Предчувствия ее оправдались скоро.
Выходя из комнаты, она столкнулась с иноземцем, которого сопровождала ее сиятельство под тем предлогом, будто он не знает внутреннего расположения помещений в доме и может заблудиться. Надин укоризненно взглянула на хозяйку. Поскольку французский язык для объяснений не годился, ибо пришелец его знал, то горничная обратилась к русскому:
— Сачьем так рискнуть? — спросила она.
— Не тревожься, — ответила ей Екатерина Павловна. — Риска тут никакого нет.

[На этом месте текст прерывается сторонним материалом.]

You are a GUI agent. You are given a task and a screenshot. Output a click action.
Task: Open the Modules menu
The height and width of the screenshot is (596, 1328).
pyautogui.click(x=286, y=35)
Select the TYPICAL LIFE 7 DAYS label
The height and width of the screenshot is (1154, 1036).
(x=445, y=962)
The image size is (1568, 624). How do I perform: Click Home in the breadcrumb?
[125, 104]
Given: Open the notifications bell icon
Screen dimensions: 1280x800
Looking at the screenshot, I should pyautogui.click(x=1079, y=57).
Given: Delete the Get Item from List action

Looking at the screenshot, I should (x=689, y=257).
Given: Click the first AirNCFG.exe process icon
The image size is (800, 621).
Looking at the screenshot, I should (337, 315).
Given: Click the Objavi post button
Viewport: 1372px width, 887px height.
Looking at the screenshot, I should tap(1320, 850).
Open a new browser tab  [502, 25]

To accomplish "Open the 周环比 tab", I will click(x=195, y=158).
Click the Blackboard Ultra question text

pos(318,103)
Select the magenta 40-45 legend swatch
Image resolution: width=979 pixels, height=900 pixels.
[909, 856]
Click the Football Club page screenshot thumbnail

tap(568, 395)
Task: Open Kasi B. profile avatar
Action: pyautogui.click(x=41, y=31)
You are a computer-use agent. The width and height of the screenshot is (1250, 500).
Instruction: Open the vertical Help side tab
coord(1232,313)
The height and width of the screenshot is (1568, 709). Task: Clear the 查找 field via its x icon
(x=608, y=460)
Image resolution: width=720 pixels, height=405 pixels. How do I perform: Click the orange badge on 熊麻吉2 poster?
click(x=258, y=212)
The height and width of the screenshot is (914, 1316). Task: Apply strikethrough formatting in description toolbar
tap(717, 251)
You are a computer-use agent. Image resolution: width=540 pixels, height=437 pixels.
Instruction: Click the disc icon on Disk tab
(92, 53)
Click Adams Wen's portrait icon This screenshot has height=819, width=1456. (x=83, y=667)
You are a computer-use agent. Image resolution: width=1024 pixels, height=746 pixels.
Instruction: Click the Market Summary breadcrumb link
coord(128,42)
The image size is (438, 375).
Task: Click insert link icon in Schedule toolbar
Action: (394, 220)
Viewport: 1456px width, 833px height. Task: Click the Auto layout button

— Остьрошност, толко остьрошност.
— Я исполню твой совет.
Надин в сомнении покачала головой и двинулась дальше по коридору. Ее коричневое платье словно бы растворилось в полумраке, но кружевной чепчик, завязки передника на талии и манжеты на рукавах смутно белели, пока горничная не свернула к лестнице и не стала подниматься на второй этаж.
— О чем она говорила? — спросил переводчик.
— Предупредила, что вода в ванной уже не очень горячая, — ответила Екатерина Павловна.
В дверях гостевой комнаты они остановились. Впервые за время их знакомства Игарри взял красавицу за обе руки, сжал их и приблизил к ней свое лицо. Его глаза горели, как угли. Он прошептал:
— Вы действительно хотите, чтобы я сделал это?
— Да, действительно очень хочу.
— О, прекраснейшая из гурий[20]! Выполнить твое желание мне не трудно. Все их дурацкие бумаги не стоят и мизинца твоей руки. Послушай, что сказал мудрец и наш великий поэт из Хорассана Гийас ад-Дин Умар ибн Ибрахим ал-Хайам:
«В аду сгорят не души, не тела,
Не мы, а наши грешные дела.
Я омочил и сунул в пламя руку.
Вода сгорела, а рука цела.»
Опасаясь, как бы секретарю посла Хуссейн-хана не пришло в голову и дальше читать стихи, она поцеловала его в губы. Скромный персидский чиновник тут же проявил недюжинную сноровку. Он крепко обнял княгиню, осыпал жаркими поцелуями ее лицо, шею и грудь, почти открытую в вечернем платье. Но он все еще подчинялся твердому взгляду ее серых глаз и, увидев в них неодобрение, отступил на шаг и низко поклонился:
— Прости мою дерзость, о луноликая! Я сгораю от любви!
— До завтра! — прошептала она, наклонившись к его уху.
— До завтра, мечта моя! — переводчик смиренно поцеловал ей руку.